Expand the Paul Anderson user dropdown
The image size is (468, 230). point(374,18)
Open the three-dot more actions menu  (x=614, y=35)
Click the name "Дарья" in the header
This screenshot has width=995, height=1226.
--
* WHAT YOU HAVE TO DO:
Down to the last character, restate every record.

* TASK SOLUTION:
Expand the Paul Anderson user dropdown
The image size is (468, 230). point(374,18)
Open the three-dot more actions menu  (x=614, y=35)
Click the name "Дарья" in the header
This screenshot has width=995, height=1226.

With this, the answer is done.